Despite a lack of concrete evidence of Iraqi involvement in attacks against the United States, including September 11, Bush linked his anti-terror campaign to disarming Saddam.
"The war on terror also requires us to confront the danger of catastrophic violence posed by Iraq," he said.
UNFORGETTABLE LESSON
The main Iraqi Shi'ite opposition group based in Iran, SCIRI, said it had evidence of Saddam's weapons of mass destruction and wanted to hand it to the United Nations.
U.S. officials said Bush had made no final decision to use force. Still, the United States continued to build up its forces in the region ahead of a possible war.
Two aircraft carriers went on alert for possible use and the Washington Post said Defense Secretary Donald Rumsfeld ordered "significant" ground forces and combat aircraft to the Gulf.
U.S. planners also looked ahead, drawing up plans to secure key cities and use Iraqi oil revenues for reconstruction after a possible U.S.-led invasion toppled President Saddam Hussein.
But Iraq said Washington was deluding itself.
"He who ever attacks our country will lose," Trade Minister Mohammed Mehdi Saleh told a solidarity conference in Baghdad where he announced extra food rations -- wheat, rice, cooking oil and powder milk -- to help households build up reserves.
"We will fight from village to village, from city to city and from street to street in every city.
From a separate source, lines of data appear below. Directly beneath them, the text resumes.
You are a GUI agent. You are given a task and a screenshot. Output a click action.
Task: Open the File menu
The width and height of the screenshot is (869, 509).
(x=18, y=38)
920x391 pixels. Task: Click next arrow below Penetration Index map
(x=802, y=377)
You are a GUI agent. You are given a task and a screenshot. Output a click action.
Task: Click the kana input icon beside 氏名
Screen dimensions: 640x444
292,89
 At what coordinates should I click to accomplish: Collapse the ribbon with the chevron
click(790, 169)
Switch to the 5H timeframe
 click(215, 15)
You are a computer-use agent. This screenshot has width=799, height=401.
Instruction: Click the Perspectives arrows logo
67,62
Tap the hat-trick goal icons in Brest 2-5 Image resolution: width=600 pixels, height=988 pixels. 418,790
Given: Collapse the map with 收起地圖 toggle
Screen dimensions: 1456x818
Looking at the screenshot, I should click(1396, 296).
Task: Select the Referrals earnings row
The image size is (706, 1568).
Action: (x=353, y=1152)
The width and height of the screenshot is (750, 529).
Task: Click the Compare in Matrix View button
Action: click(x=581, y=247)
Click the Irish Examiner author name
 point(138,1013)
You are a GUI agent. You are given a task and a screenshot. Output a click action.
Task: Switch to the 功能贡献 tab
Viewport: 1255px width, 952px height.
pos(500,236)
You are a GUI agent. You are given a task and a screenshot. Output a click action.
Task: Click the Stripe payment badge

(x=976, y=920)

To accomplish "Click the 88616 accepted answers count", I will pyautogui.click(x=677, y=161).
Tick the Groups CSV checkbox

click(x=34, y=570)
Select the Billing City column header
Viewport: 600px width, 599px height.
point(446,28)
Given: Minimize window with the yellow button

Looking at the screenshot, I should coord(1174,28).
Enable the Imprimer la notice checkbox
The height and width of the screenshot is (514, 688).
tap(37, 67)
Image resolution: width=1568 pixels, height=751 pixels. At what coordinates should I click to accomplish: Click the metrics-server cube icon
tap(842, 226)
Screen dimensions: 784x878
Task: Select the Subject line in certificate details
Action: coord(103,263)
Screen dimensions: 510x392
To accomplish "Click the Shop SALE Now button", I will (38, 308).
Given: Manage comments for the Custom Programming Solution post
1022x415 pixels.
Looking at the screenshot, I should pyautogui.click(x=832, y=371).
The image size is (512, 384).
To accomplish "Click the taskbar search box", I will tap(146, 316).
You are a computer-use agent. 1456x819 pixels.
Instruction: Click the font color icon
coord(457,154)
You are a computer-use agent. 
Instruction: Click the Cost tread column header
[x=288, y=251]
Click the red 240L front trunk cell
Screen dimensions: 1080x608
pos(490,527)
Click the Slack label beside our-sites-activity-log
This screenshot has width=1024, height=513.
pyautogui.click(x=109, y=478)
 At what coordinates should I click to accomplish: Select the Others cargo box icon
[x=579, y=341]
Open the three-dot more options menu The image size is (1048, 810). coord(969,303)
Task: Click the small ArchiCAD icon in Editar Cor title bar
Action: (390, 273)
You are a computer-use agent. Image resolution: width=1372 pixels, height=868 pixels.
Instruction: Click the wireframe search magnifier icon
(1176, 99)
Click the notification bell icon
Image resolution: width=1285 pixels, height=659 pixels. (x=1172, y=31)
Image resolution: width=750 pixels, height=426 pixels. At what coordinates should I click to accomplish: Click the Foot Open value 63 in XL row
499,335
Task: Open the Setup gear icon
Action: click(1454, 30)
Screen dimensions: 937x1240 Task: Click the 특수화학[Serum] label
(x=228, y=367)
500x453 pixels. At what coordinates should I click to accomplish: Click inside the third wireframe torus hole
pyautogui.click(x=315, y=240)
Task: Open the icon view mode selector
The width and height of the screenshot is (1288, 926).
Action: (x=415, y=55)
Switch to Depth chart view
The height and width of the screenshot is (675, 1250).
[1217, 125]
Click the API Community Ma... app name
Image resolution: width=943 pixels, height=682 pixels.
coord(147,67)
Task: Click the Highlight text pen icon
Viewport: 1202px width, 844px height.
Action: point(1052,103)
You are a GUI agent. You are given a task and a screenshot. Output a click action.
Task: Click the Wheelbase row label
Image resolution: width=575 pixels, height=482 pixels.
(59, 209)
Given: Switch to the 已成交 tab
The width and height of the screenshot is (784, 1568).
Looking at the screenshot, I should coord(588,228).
The enemy will be taught an unforgettable lesson if it tries to attack."
Clad in military fatigues, he praised Saddam as a warrior who would take Iraq to a bright future, and told his audience:
"Iraq's oil, nationalized by the president...from the hands of the British and Americans in 1972...will remain in the hands of this people and this leadership."
OIL
Baghdad says the United States and Britain want to go to war to wrest control of the world's second largest oil reserves.
It says they plan to invade regardless of what U.N. inspectors, one month into a search for banned weaponry, conclude in a report to the Security Council due by January 27.
Speculation has mounted war could start soon after then.
Bush has already said Iraq is in "material breach" of a U.N. Security Council resolution last month by swearing it has got rid of any illegal weapons it still had after the 1991 Gulf war.
The resolution demanded Iraq readmit the inspectors after a four-year gap and gave Iraq a last chance to come clean on its weapons programs or face serious consequences.
British aid minister Clare Short, a dove, urged Prime Minister Tony Blair to prevail on Bush not to fight without U.N. backing.
"We have got to try to keep the whole world together and the U.S. together behind the authority of the U.N. and that is where I think the UK should use its influence," she said.
America, still embroiled in Afghanistan as it builds up forces in the Gulf, also faced a shock confrontation with North Korea, which has said it will revive its nuclear program and announced on Friday it was expelling U.N. nuclear inspectors.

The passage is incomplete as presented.